Однако это скажет уже не скучновато-благородный резонер, но сам Варравин, вдохновленный своими, нисколько не близкими нам причинами ненавидеть Тарелкина. А мертвец-шалун, скрывшись за ширмами, будет слушать и шутовски — «в сторону», на публику, на нас с вами — комментировать это странное надгробное напутствие, по самой традиционно комедийной ситуации имея сейчас право на веселое наше сочувствие или хоть соучастие в его реваншистской проказе. В эту минуту — и до поры до времени — Тарелкин находится в роли хитроумного арлекина из итальянской комедии дель арте или лукавого солдата из русской сказки: генерал, а не кто-то иной, сила, власть, трижды оставлен им в дураках. Он украл обличающие его мошенство бумаги, устроил себе фальшивый побег на тот свет да еще подслушивает излияния своего врага, доверчиво полагающего, что из живых он тут один.
Из драмы «Дело» Тарелкин уходил, впервые на всем ее протяжении и невзначай вызвав у нас некое подобие жалости. Из комедии, названной «Смерть Тарелкина», он, потерпевший по всем статьям поражение, уходит, ничуть не выжимая из нас слез и нимало не претендуя на это, — не тот, не слезливый жанр, не тот настрой у автора[24], — но зато провожаемый полнейшим нашим благодушием.
«Тарелкин в глубине сцены снимает парик, вынимает зубы, горбится и принимает прежний вид Копылова.

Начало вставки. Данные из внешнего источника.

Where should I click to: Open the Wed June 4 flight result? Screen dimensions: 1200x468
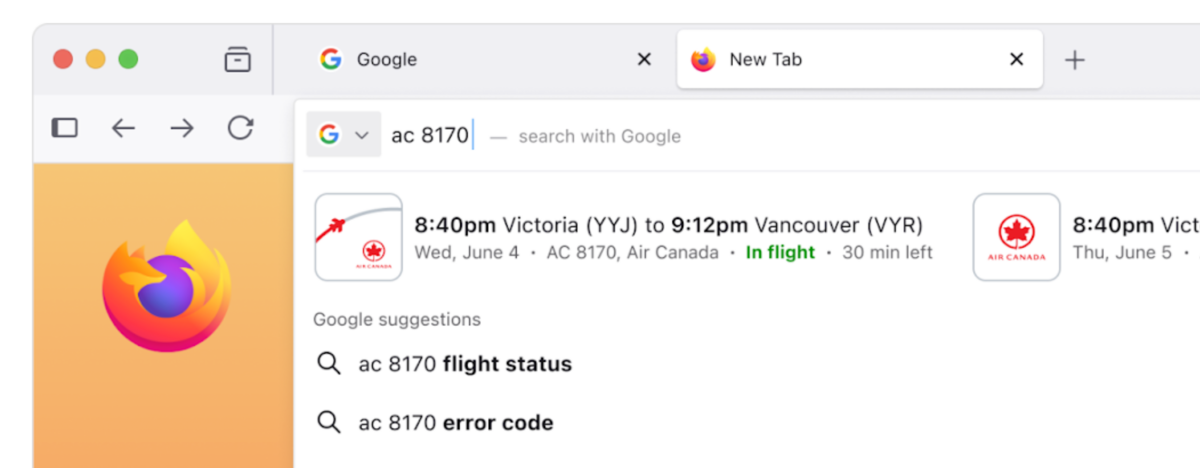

Потом обертывается и выходит на авансцену. Медленно окинув взглядом публику). Господа, вам не надо ли управляющего имением?.. имею вот аттестаты (показывает аттестаты); об опытности и говорить нечего: прошел огнь и воду! Насчет честности — сами видели: за правду страдал!.. Удостоверение могу представить от любого общества сельского празднословия… но особенно чувствую влечение заняться винокуренной операцией — это уж просто натура говорит… Плодопеременные вам севообороты заведу, и с каким угодно удобрением: компосты ли захотите, или костяное, или жидкое, так своими руками сделаю. Одно слово, введу вам прогресс: рациональное хозяйство на вольнонаемном труде… так обделаю, что только ахать будете… Право, подумайте… Харррроший случай!.. (Подождавши). Что же? Нет!.. Не хотите? (Обращаясь к одному из зрителей.) Сделайте одолжение, милостивый государь, потрудитесь записать на случай мой адрес: его высокоблагородию — надворный советник-с — Силе Силичу Копылову — вот их превосходительству Максиму Кузмичу (указывает на Варравина); они мне передадут-с. (Раскланивается и убегает.)
Сама неисправимость человека, хоть и с уроном, но ускользнувшего от полицейской пытки, кажется тут жизненной энергией неунывающего героя плутовского романа или сказочного анекдота. А его беспардонная ложь — она игровая, рассчитанная на игру со зрителем. На игру, которой не сумеет не оценить и не принять самый неопытный, самый несообразительный зритель.
Впрочем, бывало, что и опытные являли несообразительность.